AIM OF THE TASK —
Whenever a line in the entries includes the word "Configuration", copy that line out.

|---|

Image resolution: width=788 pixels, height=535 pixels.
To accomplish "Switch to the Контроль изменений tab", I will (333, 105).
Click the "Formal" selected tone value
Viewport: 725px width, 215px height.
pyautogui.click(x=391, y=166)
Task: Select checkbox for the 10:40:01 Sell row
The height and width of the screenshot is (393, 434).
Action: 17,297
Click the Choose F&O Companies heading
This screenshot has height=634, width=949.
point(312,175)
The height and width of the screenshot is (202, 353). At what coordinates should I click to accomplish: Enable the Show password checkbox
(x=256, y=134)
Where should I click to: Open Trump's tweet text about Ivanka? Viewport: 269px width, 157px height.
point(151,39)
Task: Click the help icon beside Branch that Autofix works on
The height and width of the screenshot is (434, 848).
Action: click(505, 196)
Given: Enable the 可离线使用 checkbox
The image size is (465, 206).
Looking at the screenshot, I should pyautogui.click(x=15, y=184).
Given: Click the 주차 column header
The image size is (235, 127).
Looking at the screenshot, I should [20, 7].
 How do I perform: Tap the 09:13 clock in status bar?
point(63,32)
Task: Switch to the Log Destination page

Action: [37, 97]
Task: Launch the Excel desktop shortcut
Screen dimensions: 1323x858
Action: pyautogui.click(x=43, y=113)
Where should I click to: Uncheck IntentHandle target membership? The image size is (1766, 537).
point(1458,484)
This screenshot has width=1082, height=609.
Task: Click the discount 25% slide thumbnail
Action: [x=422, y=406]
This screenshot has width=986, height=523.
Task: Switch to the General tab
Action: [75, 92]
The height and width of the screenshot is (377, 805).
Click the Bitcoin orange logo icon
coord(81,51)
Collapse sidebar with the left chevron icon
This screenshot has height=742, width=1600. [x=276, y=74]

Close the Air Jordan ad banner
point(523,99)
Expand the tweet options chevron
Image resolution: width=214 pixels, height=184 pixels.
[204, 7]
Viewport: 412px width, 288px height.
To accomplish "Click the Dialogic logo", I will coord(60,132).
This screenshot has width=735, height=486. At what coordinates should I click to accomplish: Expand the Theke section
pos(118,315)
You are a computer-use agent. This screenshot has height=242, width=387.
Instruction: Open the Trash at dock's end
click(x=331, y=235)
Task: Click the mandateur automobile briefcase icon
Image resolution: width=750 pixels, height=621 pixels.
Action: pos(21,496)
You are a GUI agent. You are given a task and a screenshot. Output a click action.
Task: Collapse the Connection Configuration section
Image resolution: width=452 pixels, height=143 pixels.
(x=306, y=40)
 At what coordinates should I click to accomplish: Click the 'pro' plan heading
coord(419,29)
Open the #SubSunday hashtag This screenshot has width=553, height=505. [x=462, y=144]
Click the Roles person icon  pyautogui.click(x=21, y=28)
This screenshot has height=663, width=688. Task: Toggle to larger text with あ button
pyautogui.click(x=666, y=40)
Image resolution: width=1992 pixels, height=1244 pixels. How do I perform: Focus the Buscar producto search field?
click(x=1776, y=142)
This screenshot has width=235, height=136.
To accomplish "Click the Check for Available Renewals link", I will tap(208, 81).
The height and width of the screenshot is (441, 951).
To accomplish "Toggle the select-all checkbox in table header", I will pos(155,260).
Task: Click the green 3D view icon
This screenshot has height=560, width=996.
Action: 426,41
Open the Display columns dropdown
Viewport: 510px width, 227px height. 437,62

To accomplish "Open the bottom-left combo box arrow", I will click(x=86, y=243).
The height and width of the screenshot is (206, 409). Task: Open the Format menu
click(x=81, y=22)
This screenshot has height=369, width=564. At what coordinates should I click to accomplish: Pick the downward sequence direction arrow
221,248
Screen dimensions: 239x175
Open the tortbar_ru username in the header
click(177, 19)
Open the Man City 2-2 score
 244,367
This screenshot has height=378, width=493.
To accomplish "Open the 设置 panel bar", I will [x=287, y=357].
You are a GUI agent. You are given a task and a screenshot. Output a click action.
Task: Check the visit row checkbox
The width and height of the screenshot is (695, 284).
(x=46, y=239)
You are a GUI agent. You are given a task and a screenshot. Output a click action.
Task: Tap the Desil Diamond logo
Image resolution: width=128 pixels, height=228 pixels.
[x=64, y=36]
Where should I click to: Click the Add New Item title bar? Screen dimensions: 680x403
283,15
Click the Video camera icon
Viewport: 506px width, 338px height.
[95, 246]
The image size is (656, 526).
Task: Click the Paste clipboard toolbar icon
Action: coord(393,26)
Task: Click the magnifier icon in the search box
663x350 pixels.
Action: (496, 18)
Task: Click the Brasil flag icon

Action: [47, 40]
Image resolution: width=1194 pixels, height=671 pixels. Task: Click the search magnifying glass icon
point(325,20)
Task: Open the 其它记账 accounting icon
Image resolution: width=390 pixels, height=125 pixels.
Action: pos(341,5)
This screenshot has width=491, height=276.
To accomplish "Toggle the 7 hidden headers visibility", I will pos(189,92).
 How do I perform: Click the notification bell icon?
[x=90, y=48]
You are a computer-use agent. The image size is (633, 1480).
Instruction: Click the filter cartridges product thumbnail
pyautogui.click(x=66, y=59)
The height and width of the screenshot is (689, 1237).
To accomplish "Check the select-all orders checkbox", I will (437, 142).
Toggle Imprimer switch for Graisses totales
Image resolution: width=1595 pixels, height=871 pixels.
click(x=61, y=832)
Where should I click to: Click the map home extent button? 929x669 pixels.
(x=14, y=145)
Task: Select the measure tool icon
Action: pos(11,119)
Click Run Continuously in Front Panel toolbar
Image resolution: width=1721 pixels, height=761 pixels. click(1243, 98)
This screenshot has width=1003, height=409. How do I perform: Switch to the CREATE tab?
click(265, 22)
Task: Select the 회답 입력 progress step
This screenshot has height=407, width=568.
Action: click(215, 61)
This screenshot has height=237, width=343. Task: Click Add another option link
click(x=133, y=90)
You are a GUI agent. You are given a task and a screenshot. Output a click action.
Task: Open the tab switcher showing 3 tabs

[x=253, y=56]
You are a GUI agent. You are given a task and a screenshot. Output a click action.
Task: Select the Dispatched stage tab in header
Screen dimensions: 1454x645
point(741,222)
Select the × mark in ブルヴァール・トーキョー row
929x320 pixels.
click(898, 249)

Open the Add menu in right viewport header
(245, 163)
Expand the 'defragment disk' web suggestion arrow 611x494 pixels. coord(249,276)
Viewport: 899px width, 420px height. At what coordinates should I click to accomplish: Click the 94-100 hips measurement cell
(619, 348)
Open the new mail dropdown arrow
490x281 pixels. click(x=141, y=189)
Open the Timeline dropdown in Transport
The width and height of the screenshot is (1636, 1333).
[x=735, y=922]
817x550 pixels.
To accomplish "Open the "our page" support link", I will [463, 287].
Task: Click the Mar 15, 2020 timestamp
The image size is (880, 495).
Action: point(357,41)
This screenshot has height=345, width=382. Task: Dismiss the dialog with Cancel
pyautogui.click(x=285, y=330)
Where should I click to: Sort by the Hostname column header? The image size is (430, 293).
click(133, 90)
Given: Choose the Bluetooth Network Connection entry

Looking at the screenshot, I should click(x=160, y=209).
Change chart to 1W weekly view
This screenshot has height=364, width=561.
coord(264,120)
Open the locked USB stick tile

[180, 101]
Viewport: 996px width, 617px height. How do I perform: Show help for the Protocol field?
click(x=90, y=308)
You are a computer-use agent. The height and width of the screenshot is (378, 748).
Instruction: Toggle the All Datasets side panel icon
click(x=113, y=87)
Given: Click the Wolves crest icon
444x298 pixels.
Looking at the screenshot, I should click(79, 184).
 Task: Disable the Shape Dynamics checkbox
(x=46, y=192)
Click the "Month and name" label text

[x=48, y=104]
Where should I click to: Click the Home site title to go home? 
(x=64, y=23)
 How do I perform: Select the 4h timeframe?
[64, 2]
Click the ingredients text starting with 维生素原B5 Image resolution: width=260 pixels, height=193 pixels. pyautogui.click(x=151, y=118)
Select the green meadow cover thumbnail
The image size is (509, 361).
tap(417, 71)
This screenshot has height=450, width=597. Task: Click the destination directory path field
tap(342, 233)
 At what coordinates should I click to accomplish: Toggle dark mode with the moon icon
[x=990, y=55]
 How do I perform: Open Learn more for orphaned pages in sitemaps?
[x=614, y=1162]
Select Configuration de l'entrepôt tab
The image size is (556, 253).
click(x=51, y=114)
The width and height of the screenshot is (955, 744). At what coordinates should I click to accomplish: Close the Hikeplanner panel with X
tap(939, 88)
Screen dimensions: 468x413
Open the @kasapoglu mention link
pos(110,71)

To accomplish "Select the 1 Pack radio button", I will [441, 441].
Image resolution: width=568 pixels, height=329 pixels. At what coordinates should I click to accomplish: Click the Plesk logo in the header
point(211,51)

|---|

ANSWER TO THE EXERCISE —
Task: Collapse the Connection Configuration section
Select Configuration de l'entrepôt tab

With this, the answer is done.